[Yang Harus Dikerjakan]:
Tuliskan kembali seluruh artikel tentang hubungan Mahkamah Konstitusi dengan Mahkamah Agung tanpa perubahan apa pun.

[Artikel]:
------------

Hubungan dengan Mahkamah Agung
Selain hal-hal yang
diuraikan di atas, hubungan antara Mahkamah Konstitusi dengan Mahkamah Agung
juga terkait dengan materi perkara pengujian undang-undang. Setiap perkara yang
telah diregistrasi wajib diberitahukan kepada Mahkamah Agung, agar pemeriksaan
atas perkara pengujian peraturan di bawah undang-undang yang bersangkutan oleh
Mahkamah Agung dihentikan sementara sampai putusan atas perkara pengujian
undang-undang yang bersangkutan dibacakan oleh Mahkamah Konstitusi. Hal ini
dimaksudkan agar tidak terjadi pertentangan antara pengujian undang-undang yang
dilakukan oleh Mahkamah Konstitusi dengan pengujian peraturan di bawah
undang-undang yang dilakukan oleh Mahkamah Agung.

------------

[Bahan yang Diberikan]:

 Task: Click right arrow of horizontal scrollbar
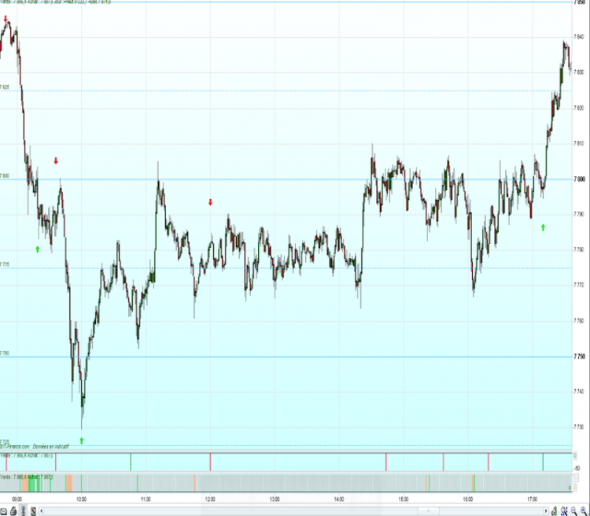pyautogui.click(x=546, y=511)
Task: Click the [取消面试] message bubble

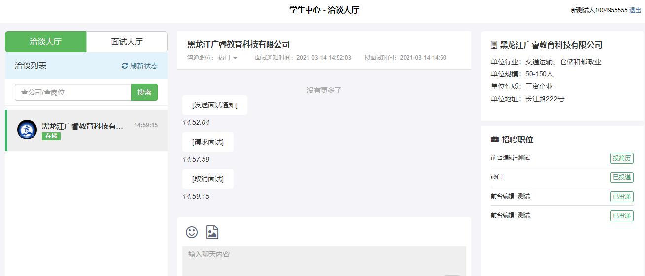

------------

[Penyelesaian Soal]:
Hubungan dengan Mahkamah Agung
Selain hal-hal yang
diuraikan di atas, hubungan antara Mahkamah Konstitusi dengan Mahkamah Agung
juga terkait dengan materi perkara pengujian undang-undang. Setiap perkara yang
telah diregistrasi wajib diberitahukan kepada Mahkamah Agung, agar pemeriksaan
atas perkara pengujian peraturan di bawah undang-undang yang bersangkutan oleh
Mahkamah Agung dihentikan sementara sampai putusan atas perkara pengujian
undang-undang yang bersangkutan dibacakan oleh Mahkamah Konstitusi. Hal ini
dimaksudkan agar tidak terjadi pertentangan antara pengujian undang-undang yang
dilakukan oleh Mahkamah Konstitusi dengan pengujian peraturan di bawah
undang-undang yang dilakukan oleh Mahkamah Agung.